> [TASK GOAL]:
The response should reproduce exactly the lines from the top of the listing below through the one that contains "Viewport: 589px width, 383px height.", and nothing else; pictures do not belong in it.
####################
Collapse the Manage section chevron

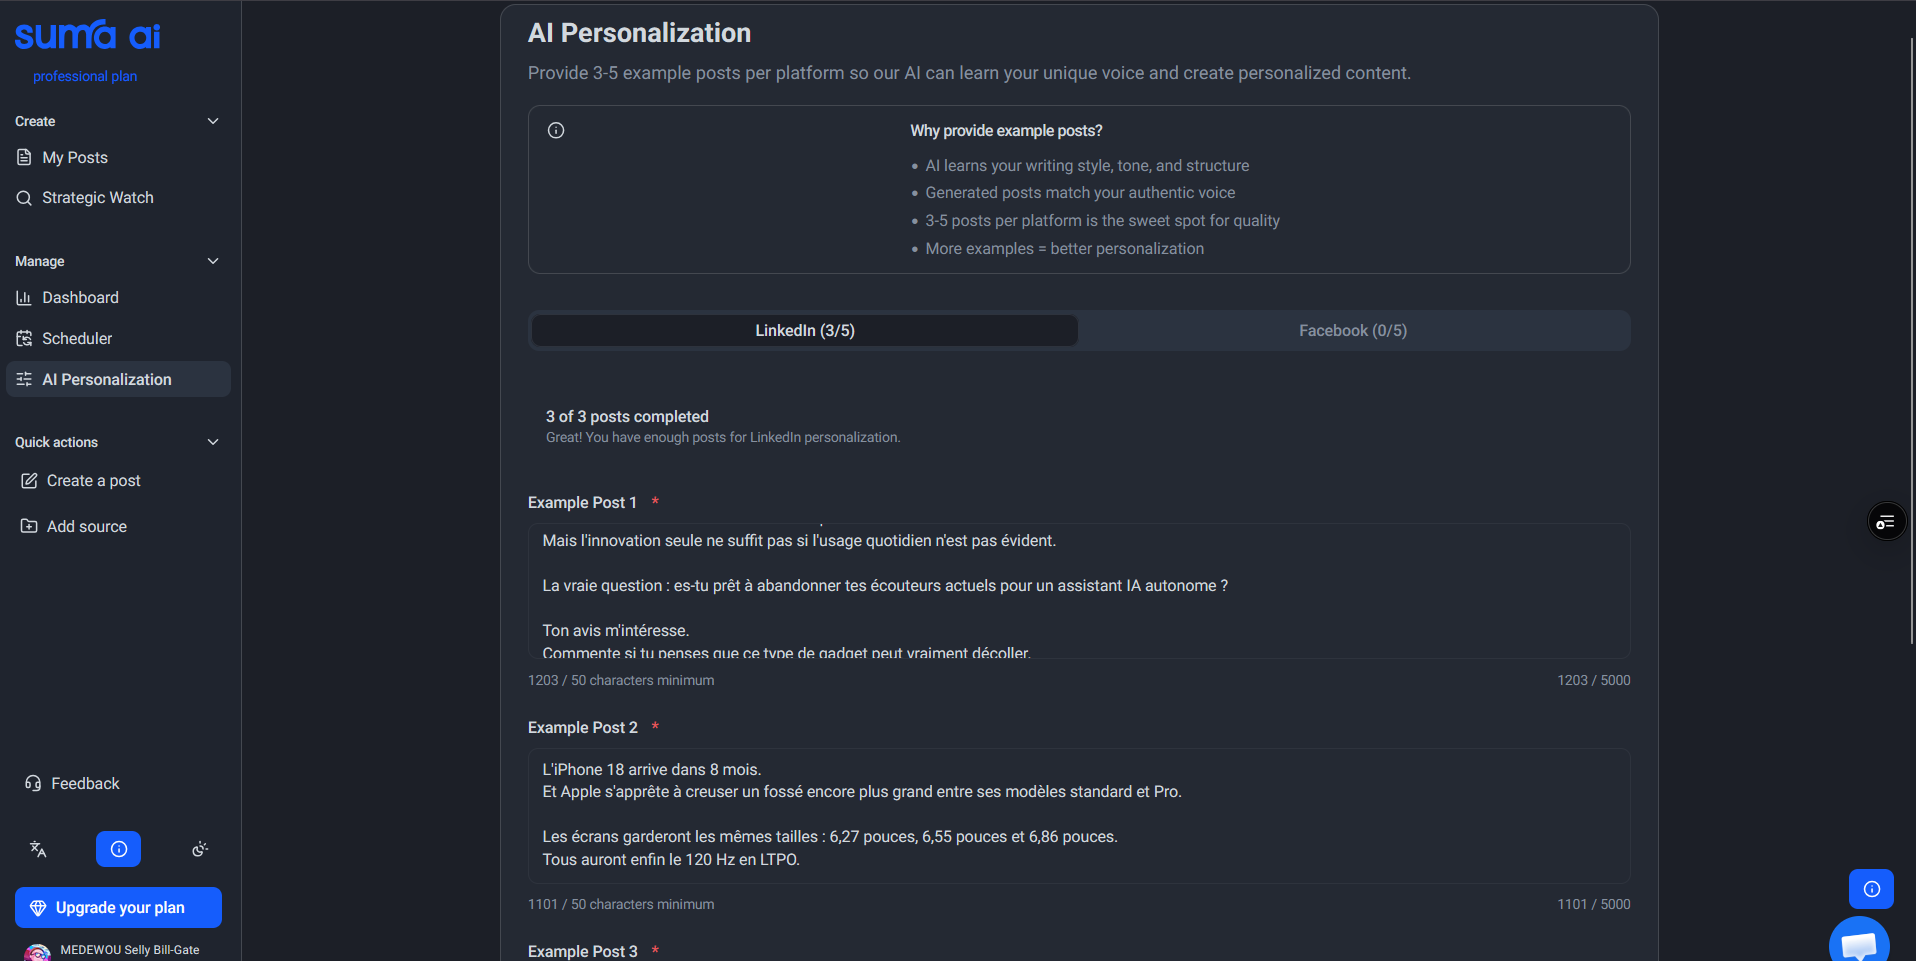click(213, 261)
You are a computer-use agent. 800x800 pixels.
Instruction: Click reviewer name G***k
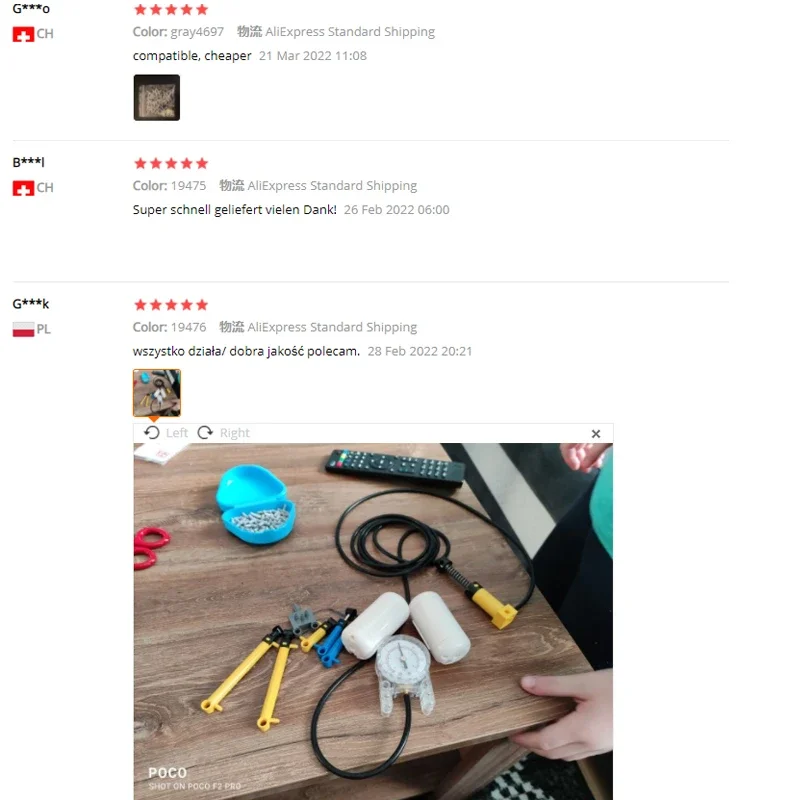point(31,304)
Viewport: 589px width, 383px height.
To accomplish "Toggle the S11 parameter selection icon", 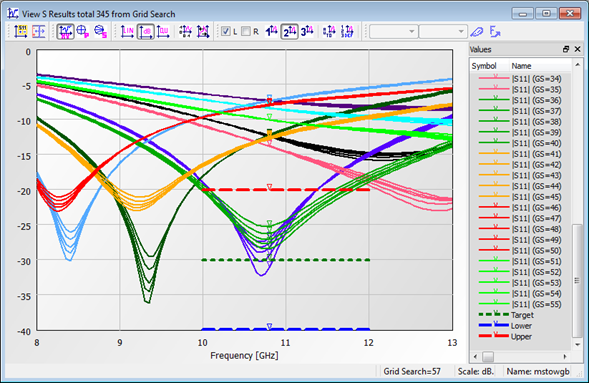I will pyautogui.click(x=21, y=32).
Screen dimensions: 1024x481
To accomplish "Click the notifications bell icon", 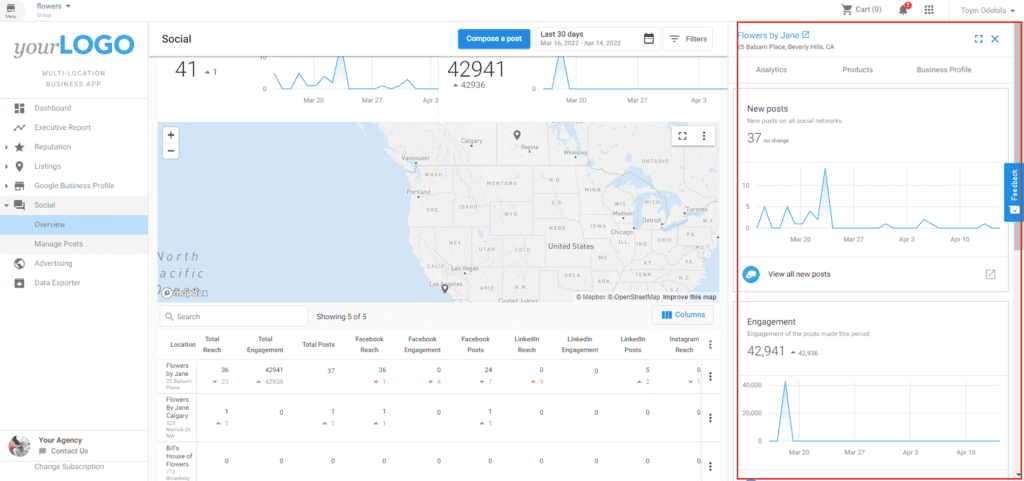I will click(904, 9).
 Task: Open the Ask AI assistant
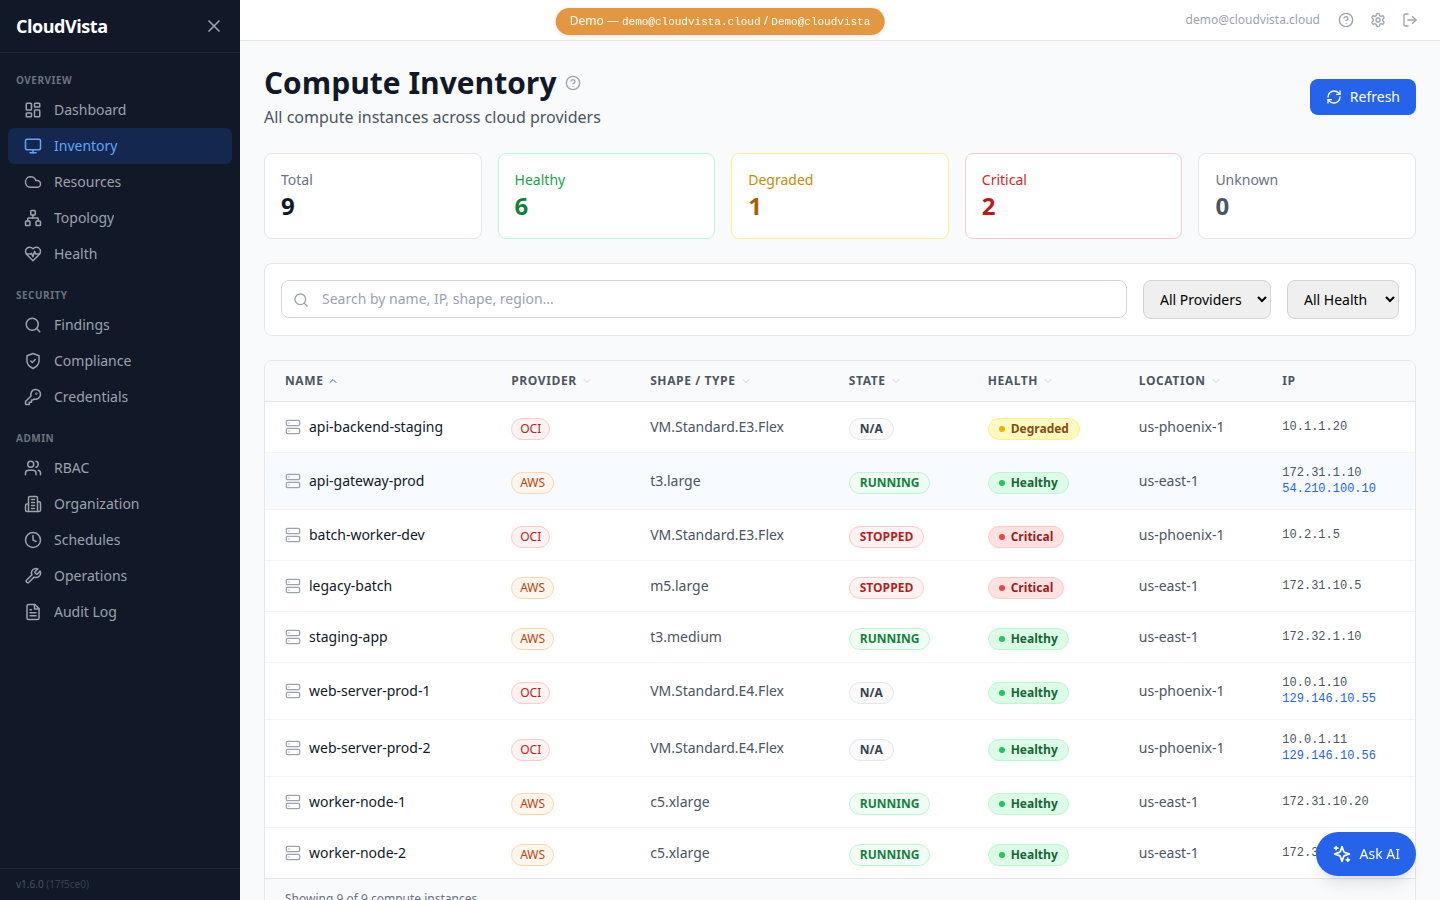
####################
> [OUTPUT OF THE TASK]:
Collapse the Manage section chevron

click(213, 261)
You are a computer-use agent. 800x800 pixels.
Instruction: Click reviewer name G***k
point(31,304)
Viewport: 589px width, 383px height.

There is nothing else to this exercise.